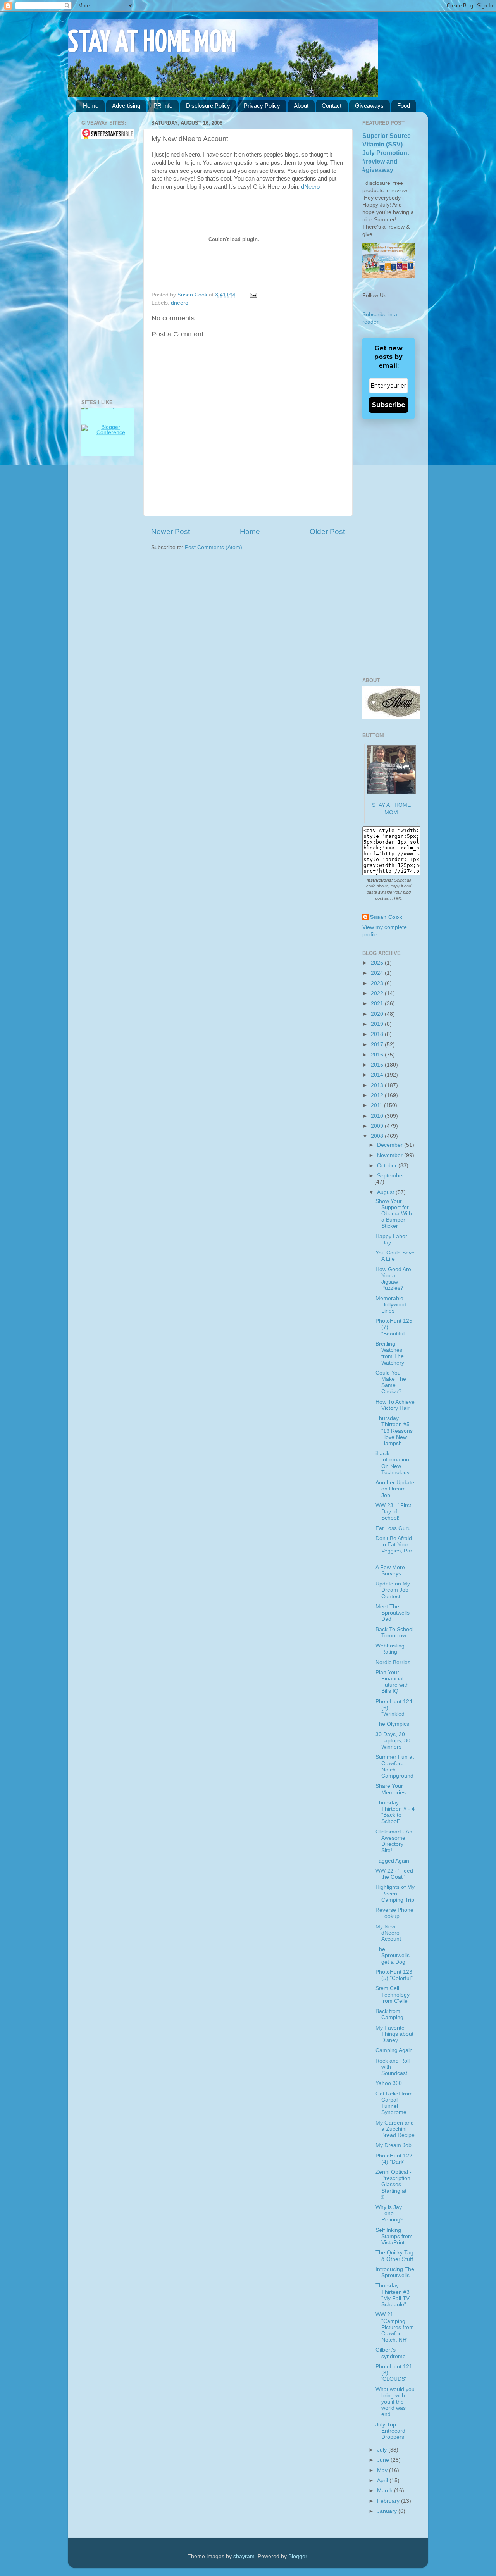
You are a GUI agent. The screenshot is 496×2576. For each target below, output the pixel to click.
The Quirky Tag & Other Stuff (394, 2256)
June (384, 2460)
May (383, 2470)
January (387, 2511)
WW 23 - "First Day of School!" (393, 1512)
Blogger (297, 2556)
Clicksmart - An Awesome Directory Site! (393, 1841)
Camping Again (394, 2050)
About (301, 105)
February (389, 2501)
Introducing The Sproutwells (394, 2272)
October (387, 1165)
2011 (377, 1105)
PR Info (162, 105)
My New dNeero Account (388, 1933)
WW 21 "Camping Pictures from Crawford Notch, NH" (394, 2327)
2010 (378, 1116)
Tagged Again (392, 1861)
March (385, 2490)
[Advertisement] (104, 269)
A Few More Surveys (390, 1571)
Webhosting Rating (390, 1649)
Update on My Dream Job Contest (392, 1590)
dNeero (310, 187)
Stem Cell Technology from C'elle (392, 1994)
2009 (378, 1126)
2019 (378, 1024)
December (390, 1145)
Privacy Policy (262, 105)
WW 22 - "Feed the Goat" (394, 1874)
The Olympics (392, 1724)
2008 (378, 1136)
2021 (378, 1003)
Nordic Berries (392, 1662)
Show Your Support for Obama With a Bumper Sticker (393, 1213)
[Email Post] (252, 295)
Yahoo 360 (388, 2083)
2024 (378, 973)
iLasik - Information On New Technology (392, 1463)
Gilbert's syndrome (390, 2353)
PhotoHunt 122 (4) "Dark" (393, 2159)
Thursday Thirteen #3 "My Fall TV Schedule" (392, 2295)
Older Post (327, 531)
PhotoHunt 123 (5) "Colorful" (394, 1975)
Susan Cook (193, 295)
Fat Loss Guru (393, 1528)
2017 (378, 1045)
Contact (331, 105)
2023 (378, 983)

====

From the very first line of the listing above through the line that holds "2024 (378, 973)", write out each line exactly as it stands, leaving pictures out.

You are a GUI agent. The screenshot is 496×2576. For each target below, output the pixel to click.
The Quirky Tag & Other Stuff (394, 2256)
June (384, 2460)
May (383, 2470)
January (387, 2511)
WW 23 - "First Day of School!" (393, 1512)
Blogger (297, 2556)
Clicksmart - An Awesome Directory Site! (393, 1841)
Camping Again (394, 2050)
About (301, 105)
February (389, 2501)
Introducing The Sproutwells (394, 2272)
October (387, 1165)
2011 (377, 1105)
PR Info (162, 105)
My New dNeero Account (388, 1933)
WW 21 "Camping Pictures from Crawford Notch, NH" (394, 2327)
2010 (378, 1116)
Tagged Again (392, 1861)
March (385, 2490)
[Advertisement] (104, 269)
A Few More Surveys (390, 1571)
Webhosting Rating (390, 1649)
Update on My Dream Job Contest (392, 1590)
dNeero (310, 187)
Stem Cell Technology from C'elle (392, 1994)
2009 (378, 1126)
2019 (378, 1024)
December (390, 1145)
Privacy Policy (262, 105)
WW 22 - "Feed the Goat" (394, 1874)
The Olympics (392, 1724)
2008 (378, 1136)
2021 (378, 1003)
Nordic Berries (392, 1662)
Show Your Support for Obama With a Bumper Sticker (393, 1213)
[Email Post] (252, 295)
Yahoo 360 (388, 2083)
2024 (378, 973)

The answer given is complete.